A New Approach to Securing Industrial Control Systems

Industry Perspectives 2020-11-19

Traditionally, securing ICS environments has focused on prevention and standards conformance and been performed as a distinct operation from IT security. This checkbox approach is based on the assumption that, by building security solely on industry practices and standards, you’d be able to keep a unique facility or critical infrastructure secure. However, as the major breaches of other compliance-driven industries have shown, a new approach to ICS security that is led by intelligence, streamlines meeting regulatory requirements, and strategically addresses the unique needs of each environment is critical.

Throughout 2015, our consultants found that attacks designed to destroy or disrupt operations are increasingly becoming the norm for threat actors – including against mission-critical ICS. As more systems become connected through the Industrial Internet of Things (IIoT), blending IT networks, OT networks, and access vectors, the sole notion that NERC CIP-compliance or an IEC/ISA 62443-conformant approach will keep our critical infrastructure secure introduces increased risk and workloads for security professionals.  

The unique challenges of the ICS environment

Vastly different from an enterprise IT environment where systems can be shut down and replaced with relative speed, mission-critical ICS technology may have been in place for 10-15+ years old with minimal budget to update them nor the manpower or down time to replace them.
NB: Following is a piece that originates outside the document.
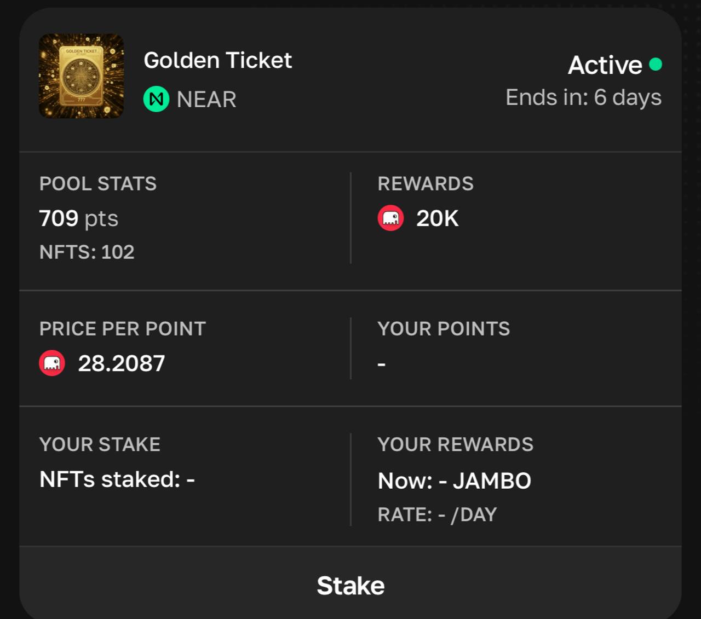Click the Golden Ticket NFT thumbnail
701x619 pixels.
[81, 76]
Often times, vendors are no longer supporting the software and security updates are non-existent.  In these environments, ensuring a non-disruptive security strategy is essential to keeping infrastructure up and running.

Lessons From The Frontlines

Over the last 10+ years our Mandiant services team has responded to the most significant breaches in the world and one persistent lesson has remained true – the best security organizations in the world focus on minimizing the impact of an attack. This means rapidly moving from detection to response before an attacker can fully achieve their objective. As the IoT reaches into the industrial control space, it will be critical to update the way we approach cyber security for ICS because we can’t assure the critical points of our infrastructure will remain disconnected.
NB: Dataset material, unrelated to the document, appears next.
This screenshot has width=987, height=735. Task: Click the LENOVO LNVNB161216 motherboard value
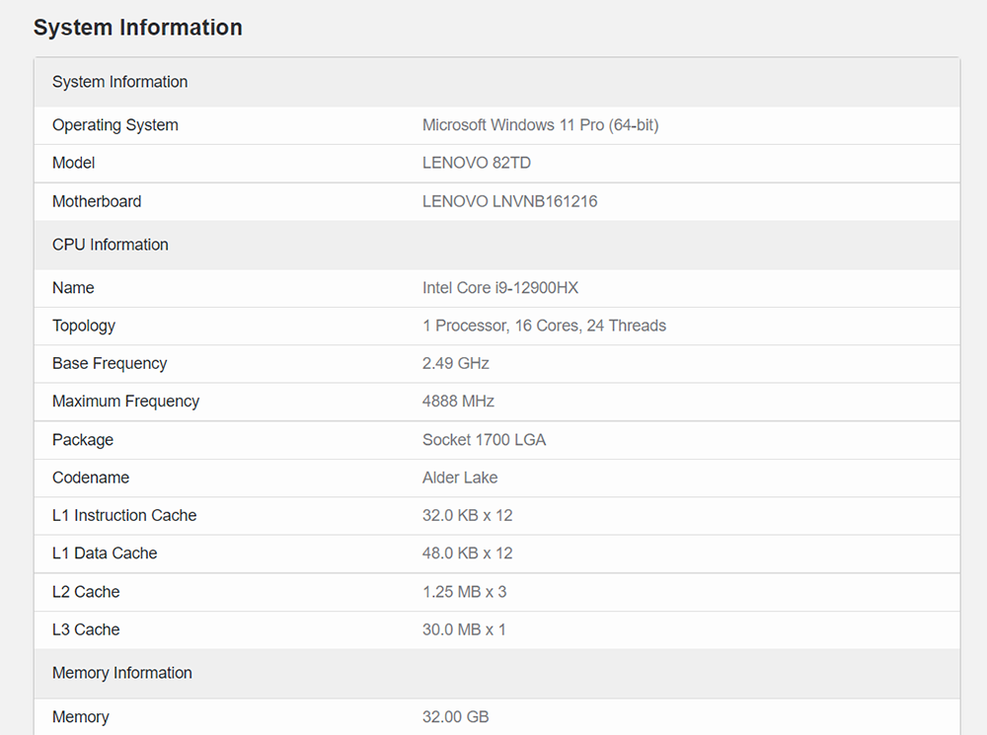(x=509, y=201)
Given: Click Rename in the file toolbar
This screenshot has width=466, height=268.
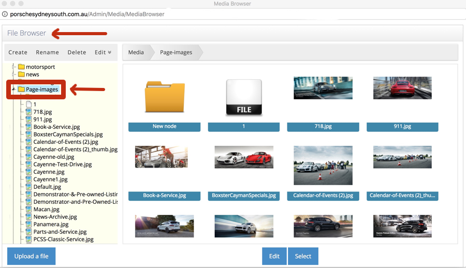Looking at the screenshot, I should point(48,52).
Know Thy Enemy – The Value of Intelligence

An effective security posture should be designed to protect the most critical targets and assets in an organization, and deploy the right resources to match the offensive capabilities of your adversary. While most people think of threat intelligence as a virus database to reactively catch malware, in reality it’s the contextual knowledge about an attacker targeting ICS that enables for strategic security solutions to be developed.

To create an effective security posture, you need to start with knowing your adversaries, what they are targeting and their attack methodology. Otherwise, you can’t design a system to detect and minimize the impact of their attack.

A New Approach to ICS Security

Working in industrial control environments is nothing new for FireEye, or the Mandiant consultants that specialize in ICS or our recently acquired threat intelligence company iSIGHT partners. We’ve brought together the best available resources in critical infrastructure cyber security, and strategically aligned with the best partners in the industry to help organizations move to an intelligence-led security model that makes compliance easier and detecting and responding to attacks against the most highly targeted critical infrastructure providers in the world faster.

The starting point for this is a new Mandiant Service called ICS Healthcheck, which follows a unique methodology to bridge IT security teams and the operations or engineering staff who manage ICS infrastructure to identify joint solutions to potential vulnerabilities.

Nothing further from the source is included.